The thick air pollution over Singapore’s this past weekend was ozone smog, the environment agency clarified today, a day after reporting pollution hot spots across the Mekong region.
The National Environment Agency, or NEA, said Saturday’s “unhealthy” air quality was caused by increased levels of ozone, and people were wrong to link them to smoke from regional burning that it details alongside its air quality data.
“At 7pm on Saturday (Feb 27), the Pollutant Standards Index (PSI) in the north region entered the unhealthy range due to heightened levels of ozone,” the agency said. It had not responded to Coconuts’ queries for comment as of publication time.
Most urban smog today occurs when chemicals from man-made sources such as auto exhaust, paint fumes, and coal factories interact to create ground level ozone. Ozone can injure the lungs and cause the eyes to burn. The environment agency measures those levels along with so-called PM2.5 micro-particulate pollution, which can enter human organs and pose a potentially serious risk to human health.
The NEA said those pollutants were “within the normal levels” but weather was the catalyst to create the ozone pollution.

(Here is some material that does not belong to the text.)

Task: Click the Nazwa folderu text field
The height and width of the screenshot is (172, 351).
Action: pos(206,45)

“But weather conditions such as ambient temperature, ultraviolet levels, wind speed, wind direction and rainfall can also influence the formation of ground-level ozone,” it said.

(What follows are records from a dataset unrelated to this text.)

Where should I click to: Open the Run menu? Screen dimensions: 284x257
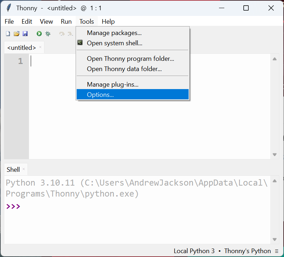click(x=66, y=22)
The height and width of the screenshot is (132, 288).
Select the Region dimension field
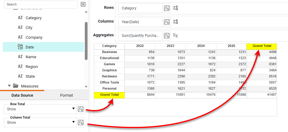point(32,66)
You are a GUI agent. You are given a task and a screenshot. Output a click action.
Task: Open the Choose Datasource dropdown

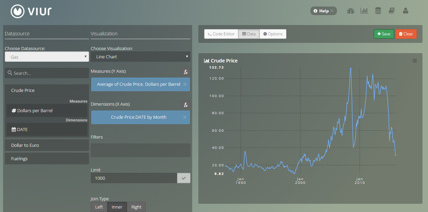click(x=46, y=56)
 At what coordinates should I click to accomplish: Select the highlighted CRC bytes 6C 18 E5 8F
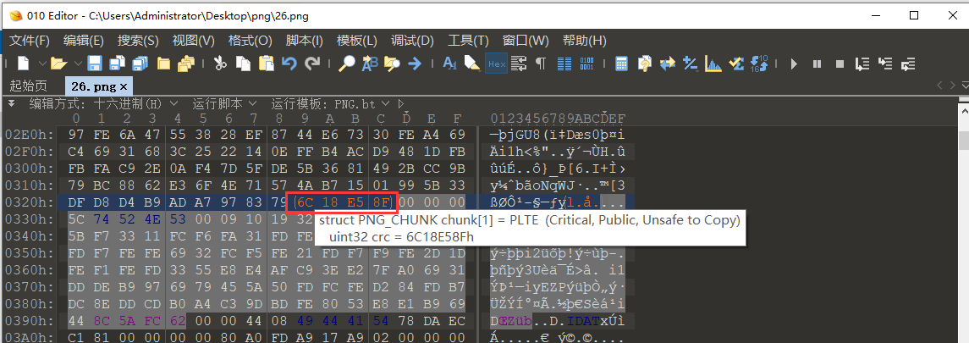(342, 202)
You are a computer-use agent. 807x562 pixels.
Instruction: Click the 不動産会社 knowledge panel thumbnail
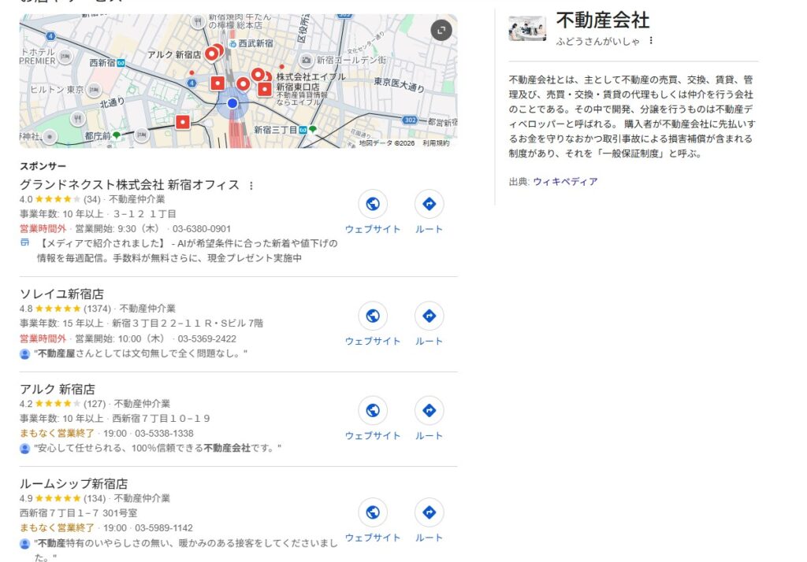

NEA on Saturday recorded the highest temperature for northern Singapore at 35.3C. That and high ultraviolet levels “could have contributed to the elevated ozone levels, reaching the unhealthy range,” it said.
Seasonally, Singapore chokes on smoke that rolls in after neighboring nations put their fields to the torch for agricultural purposes. Many were quick to pin the blame on that so-called transboundary haze for the weekend’s toxic air, in part because NEA reports air quality and regional fire conditions on the same page.
Yesterday, its map showed moderate to unhealthy levels of air pollution throughout the border-straddling Mekong area through East Asia and Southeast Asia in Myanmar, Vietnam, Cambodia, Thailand, Indonesia, Malaysia, and the Philippines.